The film is an exploration of the executioner's mindset - Pierrepoint distancing himself and his family from the job, at first highly successfully ('it's not me killing them, it's the system'). The callousness innate in his actions and the ghoulish black humour among those people (chasing after the record for the fastest hanging, which Pierrepoint still holds) contrasted against his attitude to the corpses - they've paid for their crime, and deserve to be treated with respect afterwards. Later, his distance starts to break with his hangings of the Nuremberg Nazi war criminals, a dozen or more in a day, and the subsequent loss of his anonymity. But the film is as much social commentary as it is about the individual man - perhaps one of the more disturbing scenes in the film is when Pierrepoint returns to his local pub after Nuremberg, to huge cheers and everyone wanting to buy a drink for the man who hanged the Nazis. In the context of a country just escaped from six years of war and still suffering its effects, it's understandable, but a long way from nice. Everything about this film is handled on just the right note, and the great performances just finish a telling picture.
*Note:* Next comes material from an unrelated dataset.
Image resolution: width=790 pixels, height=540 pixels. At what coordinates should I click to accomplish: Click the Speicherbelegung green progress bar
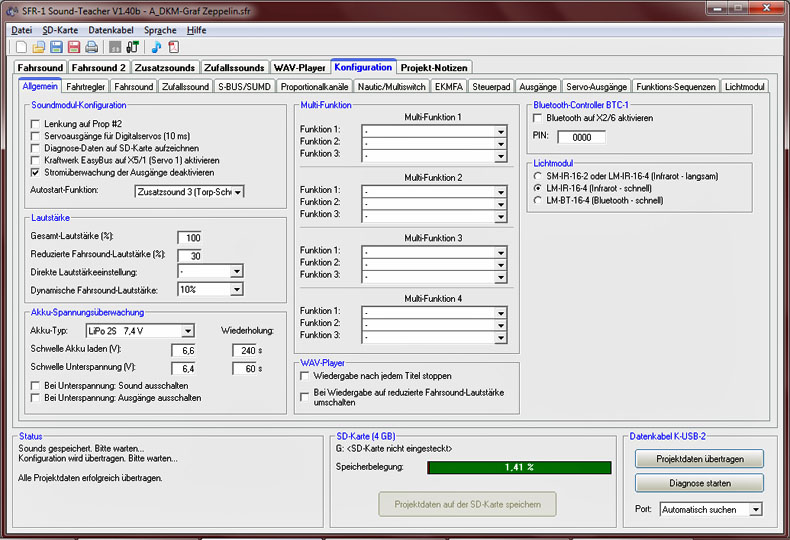pos(518,467)
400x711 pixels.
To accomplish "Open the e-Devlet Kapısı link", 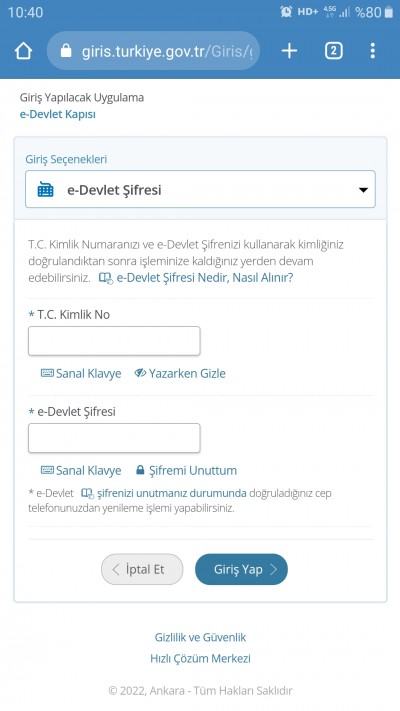I will tap(58, 114).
And Sunday, to end the festival, was a French drama Itineraires. A young small-town and small-time thief, just out of prison, discovers a murder victim. But who's going to believe an ex-con?
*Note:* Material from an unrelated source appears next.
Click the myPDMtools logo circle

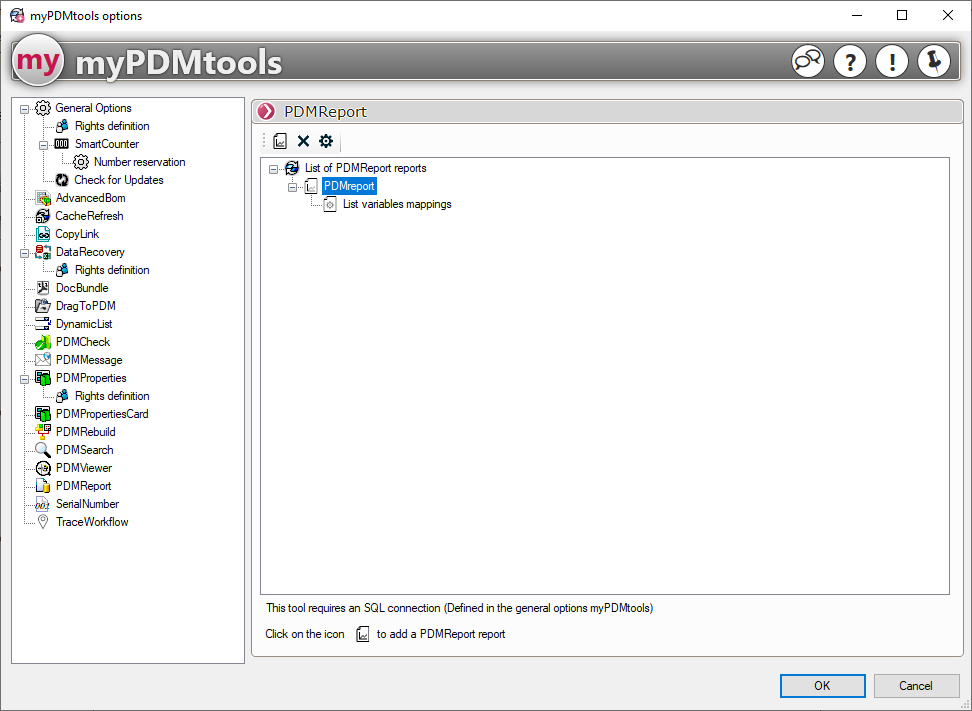(38, 62)
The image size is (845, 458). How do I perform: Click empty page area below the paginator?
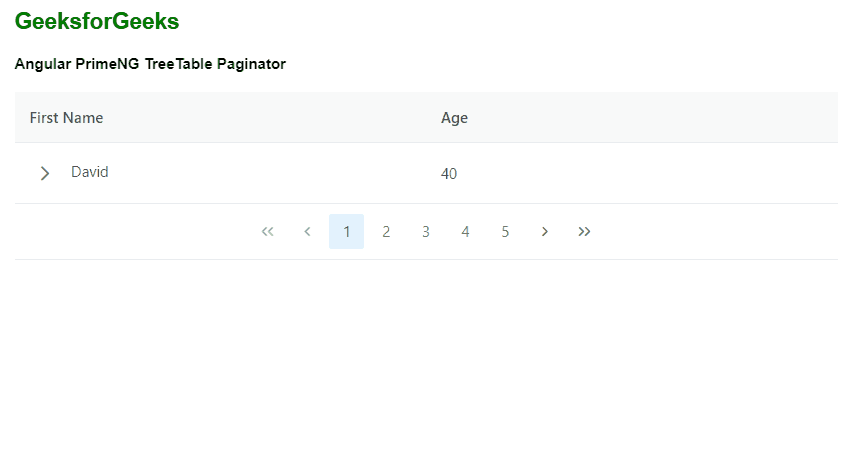pyautogui.click(x=420, y=360)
Another film with difficult subject matter that does a fantastic job of exactly what it sets out to do with a great cast. The film manages to gain your sympathies early on for the main character despite his thieving, which is important since the whole film revolves round his alternating panic and his desperate attempts to do the right thing. Convinced they've got their murderer, the police aren't looking for anyone else, and with the system working against him, Thierry escapes and goes on the run, still desperately trying to figure out how to clear himself. But as you'd expect from the French, this is no 'The Fugitive'. Instead it's a drama focussing on small town life and the consequences of choices, both Thierry's own and those of the people whose lives he touches along the way. It's a well-handled mix of the ridiculous, the delightful and the appalling, mingling humour and pathos seamlessly through scenes.
If I have one main fault to pick out, it's that the film ends rather abruptly. It's not the ending itself I quibble with, just the lack of warning that it's coming, that this is the end. It left me sitting there when the credits started to roll, thinking, 'Huh? But where'd the film go?' Which I guess might have been the point, since Thierry has no more idea of what's coming and where his life's gone, but it felt vaguely unsatisfactory.
Gee, that was a cheery bunch to end the festival with, huh? Not a conscious decision, just the way it turned out. So now, I've got about four films out on general release I need to go and see, because I've been so involved in SIFF - X-Men 3, District B-13, time for some trashy action fun to counter the esoteric and intelligent overdose - hee! XD
And as an aside, I'm going to be largely out of e-contact this weekend, Friday through Monday, so if I ignore your e-posts, that's why.